L’an dernier, on a recensé 3 800 PME exportatrices supplémentaires, ce qui porte le total à près de 130 000. Et ce résultat n’est pas le fruit du hasard, mais la conséquence de l’arrivée aux commandes de patrons plus jeunes - la génération Erasmus- et d’une vaste réforme du réseau français de soutien à l’export. 

Depuis deux ans, il est placé sous l’autorité des régions et réunit les experts de Business France, des Chambres de commerces et de la Banque publique d’investissement, BPIFrance. 

Cette “Team France Export” s’appuie sur 250 conseillers, qui ont préparé 12 000 entreprises l’an dernier. Christophe Lecourtier, le directeur général de Business France, résume son action par une image : “ nous sommes comme une agence de voyage locale qui propose à une entreprise plusieurs destinations et l’aide vers celles de son choix”. 

Et donc ça fonctionne…

Oui. Prenez par exemple Prestashop. C’est une jeune entreprise qui permet de créer une  boutique en ligne.  Pendant le confinement, son activité a explosé et grâce au réseau Team France Export, elle a démarré sur deux nouveaux marchés: la Pologne et le Mexique. 

Autre exemple, l’entreprise Texelis, 350 personnes, à Limoges: c’est un fournisseur de premier rang de pièces pour les tramways ou les véhicules blindés. Elle se développe aussi dans la révision et la remise à niveau de matériel usagé. Pendant le confinement, elle a prospecté le marché américain, trouvé un partenaire local et préparé ses premiers contrats en un temps record, grâce aux “conseillers transport” de la Team France Export. Le tout pour un prix “raisonnable”, précise son président. 

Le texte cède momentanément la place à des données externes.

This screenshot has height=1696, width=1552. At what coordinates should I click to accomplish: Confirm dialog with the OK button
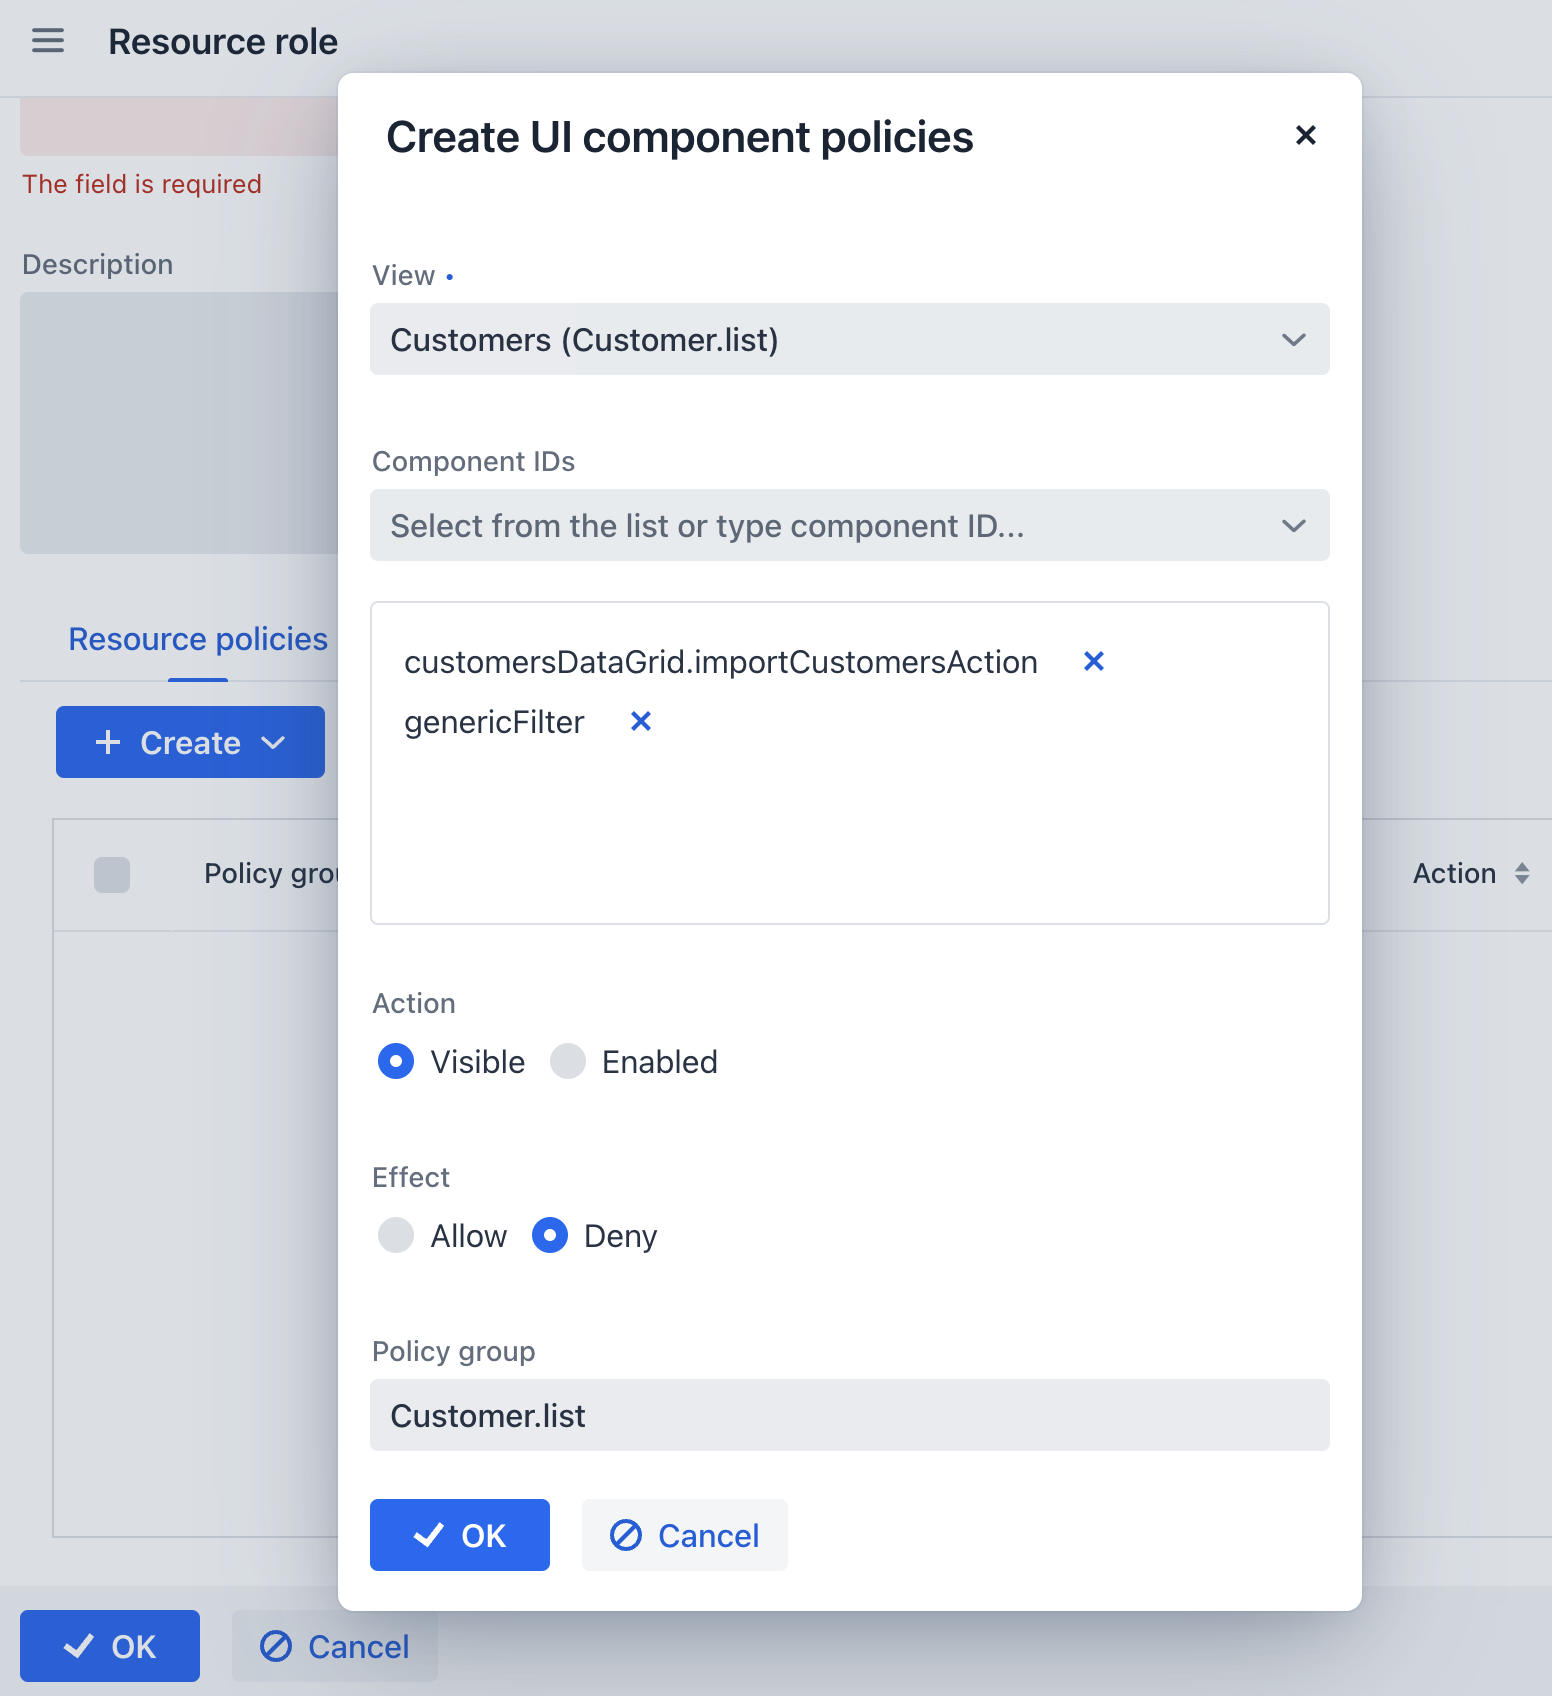click(459, 1535)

Dernier exemple, les confitures St Dalfour, à Marmande, 130 salariés. Elles sont exportées dans 100 pays, avec, depuis dix ans, l’aide de Business France, notamment au Royaume-Uni. 

Et comment va se passer le Brexit justement ? 

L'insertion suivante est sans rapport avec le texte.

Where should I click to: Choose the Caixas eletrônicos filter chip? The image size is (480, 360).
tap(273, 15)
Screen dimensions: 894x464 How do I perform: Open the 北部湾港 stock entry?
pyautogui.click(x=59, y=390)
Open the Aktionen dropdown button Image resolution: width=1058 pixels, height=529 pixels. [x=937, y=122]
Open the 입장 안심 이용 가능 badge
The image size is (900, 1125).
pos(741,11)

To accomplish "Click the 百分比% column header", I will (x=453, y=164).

On ne sait toujours pas. Chez St Dalfour, on se prépare à constituer des stocks préventifs en Angleterre pour éviter toute rupture d’approvisionnement. Cela se fera l’année prochaine, car les produits non frais ne seront pas concernés avant juillet par les nouvelles règles. 

Le Brexit ne sera pas le seul coup dur pour le commerce extérieur. L’aéronautique et les vins et spiritueux, nos deux principaux secteurs exportateurs, sont évidemment très touchés par l’arrêt des voyages et des restaurants. 

Mais Business France conseille aux PME de s’accrocher. D’abord le plan de relance a prévu 250 millions d’aide à l’export. Ensuite, il va y avoir un rebond de la croissance et donc des opportunités, notamment en Allemagne, notre premier marché. Mais aussi en Asie.